**Problem statement**
Copy out all of the entries, keeping every word the same.

START Available data

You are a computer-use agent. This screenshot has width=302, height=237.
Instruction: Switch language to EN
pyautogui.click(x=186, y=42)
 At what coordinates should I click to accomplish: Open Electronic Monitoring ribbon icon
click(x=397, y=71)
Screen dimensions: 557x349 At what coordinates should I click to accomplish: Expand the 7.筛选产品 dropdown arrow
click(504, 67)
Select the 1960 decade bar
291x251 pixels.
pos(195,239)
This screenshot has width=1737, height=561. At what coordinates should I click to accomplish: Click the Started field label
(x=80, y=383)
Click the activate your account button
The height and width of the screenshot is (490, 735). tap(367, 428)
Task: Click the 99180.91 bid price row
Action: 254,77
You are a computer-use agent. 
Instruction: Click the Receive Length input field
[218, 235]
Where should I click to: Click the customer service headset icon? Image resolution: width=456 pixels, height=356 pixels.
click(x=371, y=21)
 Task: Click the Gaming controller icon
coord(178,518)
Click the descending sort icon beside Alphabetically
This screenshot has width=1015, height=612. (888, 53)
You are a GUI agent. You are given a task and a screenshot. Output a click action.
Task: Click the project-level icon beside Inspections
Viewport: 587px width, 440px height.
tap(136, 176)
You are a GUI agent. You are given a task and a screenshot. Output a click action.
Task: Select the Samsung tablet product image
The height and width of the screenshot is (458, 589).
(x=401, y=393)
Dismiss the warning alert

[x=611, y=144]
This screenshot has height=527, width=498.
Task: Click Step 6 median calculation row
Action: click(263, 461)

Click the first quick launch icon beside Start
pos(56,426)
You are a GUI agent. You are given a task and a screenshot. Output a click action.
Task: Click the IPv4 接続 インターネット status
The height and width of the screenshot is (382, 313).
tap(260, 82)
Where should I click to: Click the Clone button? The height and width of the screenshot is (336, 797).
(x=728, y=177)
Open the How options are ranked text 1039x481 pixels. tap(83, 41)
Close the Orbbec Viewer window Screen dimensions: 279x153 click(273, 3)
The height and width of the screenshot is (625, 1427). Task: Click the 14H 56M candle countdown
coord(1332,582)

END Available data

**Response to the task**
You are a computer-use agent. This screenshot has width=302, height=237.
Instruction: Switch language to EN
pyautogui.click(x=186, y=42)
 At what coordinates should I click to accomplish: Open Electronic Monitoring ribbon icon
click(x=397, y=71)
Screen dimensions: 557x349 At what coordinates should I click to accomplish: Expand the 7.筛选产品 dropdown arrow
click(504, 67)
Select the 1960 decade bar
291x251 pixels.
pos(195,239)
This screenshot has width=1737, height=561. At what coordinates should I click to accomplish: Click the Started field label
(x=80, y=383)
Click the activate your account button
The height and width of the screenshot is (490, 735). tap(367, 428)
Task: Click the 99180.91 bid price row
Action: 254,77
You are a computer-use agent. 
Instruction: Click the Receive Length input field
[218, 235]
Where should I click to: Click the customer service headset icon? Image resolution: width=456 pixels, height=356 pixels.
click(x=371, y=21)
 Task: Click the Gaming controller icon
coord(178,518)
Click the descending sort icon beside Alphabetically
This screenshot has width=1015, height=612. (888, 53)
You are a GUI agent. You are given a task and a screenshot. Output a click action.
Task: Click the project-level icon beside Inspections
Viewport: 587px width, 440px height.
tap(136, 176)
You are a GUI agent. You are given a task and a screenshot. Output a click action.
Task: Select the Samsung tablet product image
The height and width of the screenshot is (458, 589).
(x=401, y=393)
Dismiss the warning alert

[x=611, y=144]
This screenshot has height=527, width=498.
Task: Click Step 6 median calculation row
Action: click(263, 461)

Click the first quick launch icon beside Start
pos(56,426)
You are a GUI agent. You are given a task and a screenshot. Output a click action.
Task: Click the IPv4 接続 インターネット status
The height and width of the screenshot is (382, 313).
tap(260, 82)
Where should I click to: Click the Clone button? The height and width of the screenshot is (336, 797).
(x=728, y=177)
Open the How options are ranked text 1039x481 pixels. tap(83, 41)
Close the Orbbec Viewer window Screen dimensions: 279x153 click(273, 3)
The height and width of the screenshot is (625, 1427). Task: Click the 14H 56M candle countdown
coord(1332,582)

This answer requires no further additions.